Start of Records for processing

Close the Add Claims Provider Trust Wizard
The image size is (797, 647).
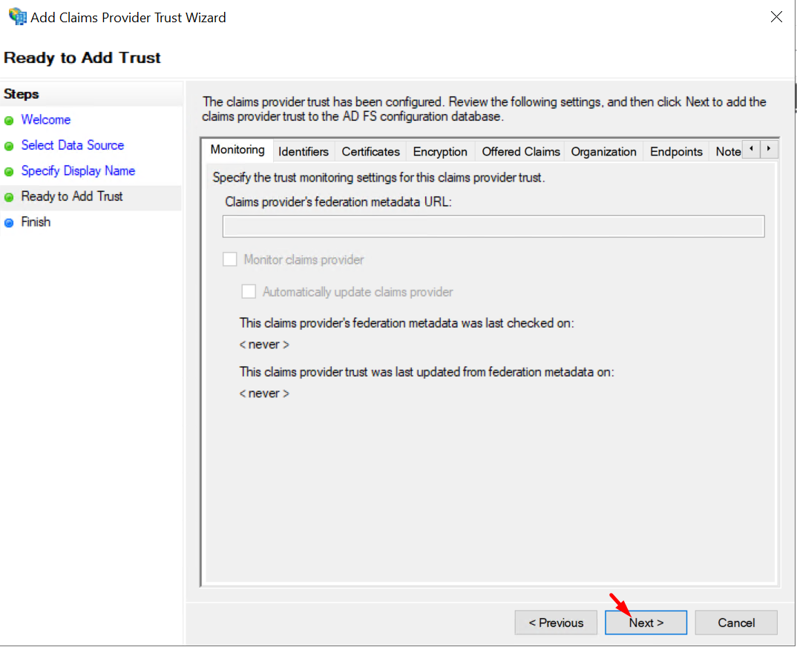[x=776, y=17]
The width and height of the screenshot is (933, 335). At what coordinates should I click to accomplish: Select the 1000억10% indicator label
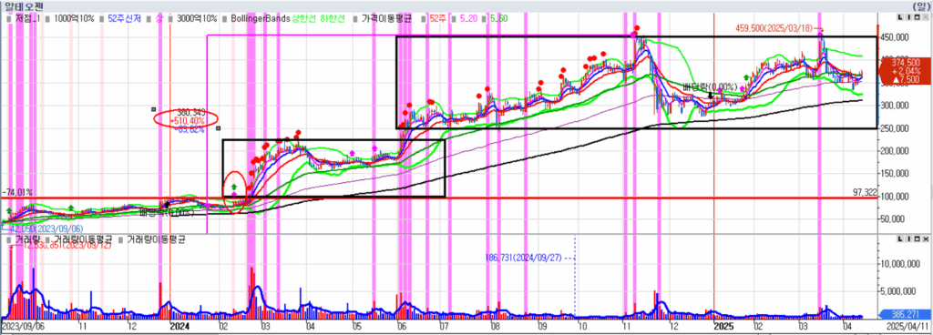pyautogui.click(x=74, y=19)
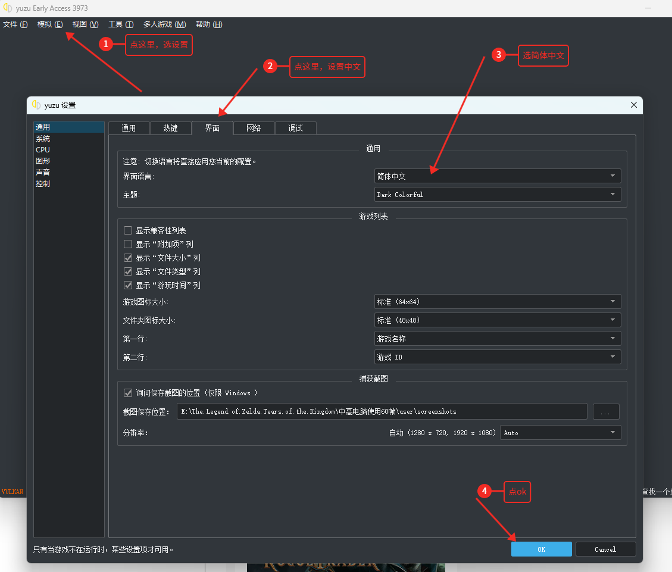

End of Records for processing

▶ [What needs to be done]
Rewrite the entries above with "screenshot" swapped for "screen capture" and everything else kept the same. Omit the pictures from your answer.

▶ [Exercise response]
Close the Add Claims Provider Trust Wizard
The image size is (797, 647).
[x=776, y=17]
The width and height of the screen capture is (933, 335). At what coordinates should I click to accomplish: Select the 1000억10% indicator label
pyautogui.click(x=74, y=19)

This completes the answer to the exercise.